← Back to context

Comment by gwern

6 years ago

Nope, the paper says it's just using the FastText word embedding: https://nips2018creativity.github.io/doc/entendrepreneur.pdf which is just a particularly well-done word2vec: https://arxiv.org/pdf/1712.09405.pdf 'Lasker' and 'chess' no doubt co-occur quite strongly in their Internet corpus.

On the other hand, it comes up with "Beagle" and "Labrador" as synonyms of "cat". Color me unimpressed.

This seems like something that has been done before, and the fact the paper has no references indicates to me that the author maybe didn't do background research. While [0] is different, I could have sworn I've seen a paper which discussed creating puns in this fashion.

[0] http://www.aclweb.org/anthology/W05-1614

  • > On the other hand, it comes up with "Beagle" and "Labrador" as synonyms of "cat". Color me unimpressed.

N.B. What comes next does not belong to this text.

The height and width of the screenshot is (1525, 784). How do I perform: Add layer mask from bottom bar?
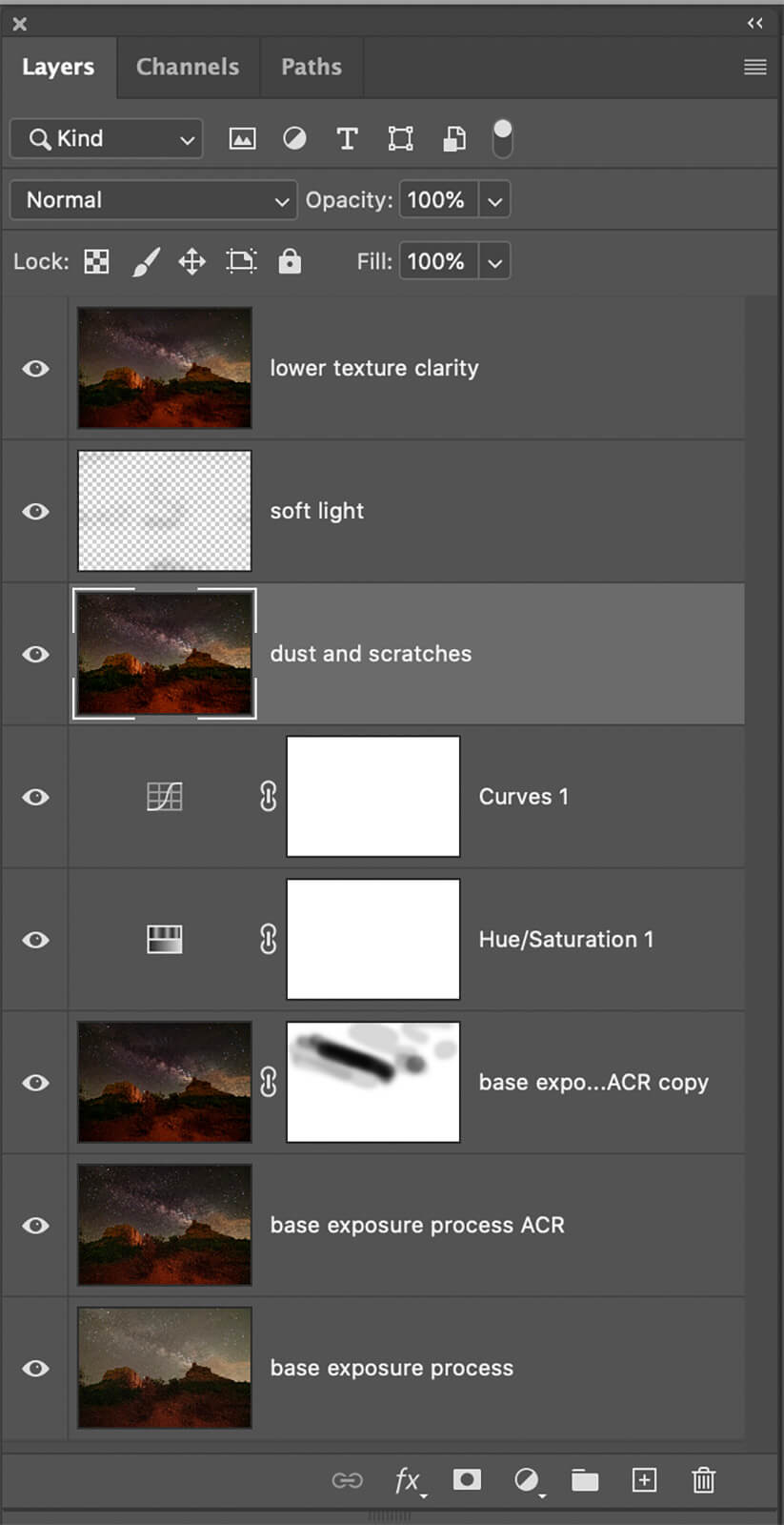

    'It doesn't matter whether a cat has floppy ears or yellow fur so long as it catches mice.'

  • fasttext and word2vec only encode contextual similarity, they're not meant to generate synonyms.

    • So, you agree with me then. You can't say "What do you call a sleepy cat? A /grumbea-gle/ (grumpy-beagle)!" It's a portmanteau, sure, but it is not really even close to the input. Using word2vec here is probably wrong, or should have different pruning for word variance. It's a flaw of the technique and choices of the author.